### Brief
Switch every occurrence of "GUI agent" in the listing below to "GUI assistant", and leave all other text unchanged.

--- begin Source data ---

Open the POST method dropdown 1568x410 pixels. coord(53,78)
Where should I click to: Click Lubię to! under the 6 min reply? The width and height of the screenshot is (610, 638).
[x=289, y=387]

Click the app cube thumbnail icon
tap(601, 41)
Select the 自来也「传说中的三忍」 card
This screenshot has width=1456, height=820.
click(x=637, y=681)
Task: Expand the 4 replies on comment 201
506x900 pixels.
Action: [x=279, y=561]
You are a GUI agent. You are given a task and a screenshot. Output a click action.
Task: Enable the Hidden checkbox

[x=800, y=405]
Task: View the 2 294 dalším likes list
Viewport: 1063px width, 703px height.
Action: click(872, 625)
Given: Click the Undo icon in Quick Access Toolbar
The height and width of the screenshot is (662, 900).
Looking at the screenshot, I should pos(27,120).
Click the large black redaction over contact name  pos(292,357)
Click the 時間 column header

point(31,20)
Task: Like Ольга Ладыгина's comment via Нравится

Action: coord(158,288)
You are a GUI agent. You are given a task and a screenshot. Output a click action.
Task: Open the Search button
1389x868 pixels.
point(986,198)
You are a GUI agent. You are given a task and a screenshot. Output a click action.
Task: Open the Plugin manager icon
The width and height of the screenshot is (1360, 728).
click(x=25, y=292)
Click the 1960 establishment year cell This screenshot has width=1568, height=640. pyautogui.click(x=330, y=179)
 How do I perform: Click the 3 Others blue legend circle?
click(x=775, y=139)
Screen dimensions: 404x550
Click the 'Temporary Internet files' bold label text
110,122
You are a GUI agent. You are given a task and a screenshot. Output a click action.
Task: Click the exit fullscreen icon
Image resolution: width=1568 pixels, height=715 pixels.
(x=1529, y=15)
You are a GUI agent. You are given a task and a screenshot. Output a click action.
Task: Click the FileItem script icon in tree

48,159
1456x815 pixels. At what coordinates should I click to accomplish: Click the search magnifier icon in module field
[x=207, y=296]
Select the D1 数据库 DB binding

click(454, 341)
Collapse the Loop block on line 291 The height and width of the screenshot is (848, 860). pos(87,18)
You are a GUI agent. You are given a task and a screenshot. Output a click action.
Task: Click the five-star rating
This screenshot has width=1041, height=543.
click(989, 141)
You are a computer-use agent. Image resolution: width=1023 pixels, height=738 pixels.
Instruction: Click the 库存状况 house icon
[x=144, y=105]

--- end Source data ---

### Solution to the problem
Open the POST method dropdown 1568x410 pixels. coord(53,78)
Where should I click to: Click Lubię to! under the 6 min reply? The width and height of the screenshot is (610, 638).
[x=289, y=387]

Click the app cube thumbnail icon
tap(601, 41)
Select the 自来也「传说中的三忍」 card
This screenshot has width=1456, height=820.
click(x=637, y=681)
Task: Expand the 4 replies on comment 201
506x900 pixels.
Action: [x=279, y=561]
You are a GUI assistant. You are given a task and a screenshot. Output a click action.
Task: Enable the Hidden checkbox

[x=800, y=405]
Task: View the 2 294 dalším likes list
Viewport: 1063px width, 703px height.
Action: click(872, 625)
Given: Click the Undo icon in Quick Access Toolbar
The height and width of the screenshot is (662, 900).
Looking at the screenshot, I should pos(27,120).
Click the large black redaction over contact name  pos(292,357)
Click the 時間 column header

point(31,20)
Task: Like Ольга Ладыгина's comment via Нравится

Action: coord(158,288)
You are a GUI assistant. You are given a task and a screenshot. Output a click action.
Task: Open the Search button
1389x868 pixels.
point(986,198)
You are a GUI assistant. You are given a task and a screenshot. Output a click action.
Task: Open the Plugin manager icon
The width and height of the screenshot is (1360, 728).
click(x=25, y=292)
Click the 1960 establishment year cell This screenshot has width=1568, height=640. pyautogui.click(x=330, y=179)
 How do I perform: Click the 3 Others blue legend circle?
click(x=775, y=139)
Screen dimensions: 404x550
Click the 'Temporary Internet files' bold label text
110,122
You are a GUI assistant. You are given a task and a screenshot. Output a click action.
Task: Click the exit fullscreen icon
Image resolution: width=1568 pixels, height=715 pixels.
(x=1529, y=15)
You are a GUI assistant. You are given a task and a screenshot. Output a click action.
Task: Click the FileItem script icon in tree

48,159
1456x815 pixels. At what coordinates should I click to accomplish: Click the search magnifier icon in module field
[x=207, y=296]
Select the D1 数据库 DB binding

click(454, 341)
Collapse the Loop block on line 291 The height and width of the screenshot is (848, 860). pos(87,18)
You are a GUI assistant. You are given a task and a screenshot. Output a click action.
Task: Click the five-star rating
This screenshot has width=1041, height=543.
click(989, 141)
You are a computer-use agent. Image resolution: width=1023 pixels, height=738 pixels.
Instruction: Click the 库存状况 house icon
[x=144, y=105]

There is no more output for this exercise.